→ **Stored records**
= = = =

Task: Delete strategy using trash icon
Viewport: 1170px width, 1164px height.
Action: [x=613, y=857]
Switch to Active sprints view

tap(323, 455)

= = = =

Give all the entries again exactly; leave none out.

→ **WRITTEN ANSWER**
Task: Delete strategy using trash icon
Viewport: 1170px width, 1164px height.
Action: [x=613, y=857]
Switch to Active sprints view

tap(323, 455)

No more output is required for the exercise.